JOB:
Multiply every coordinate in the answers by 2.6, rounding to the nearest whole number with halves going up, and reproduce all of the lines below, requests included.

INFORMATION GIVEN:
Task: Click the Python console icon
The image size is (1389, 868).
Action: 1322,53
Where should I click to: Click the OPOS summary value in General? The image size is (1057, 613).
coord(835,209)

FINAL ANSWER:
Task: Click the Python console icon
The image size is (1389, 868).
Action: 3437,138
Where should I click to: Click the OPOS summary value in General? The image size is (1057, 613).
coord(2171,543)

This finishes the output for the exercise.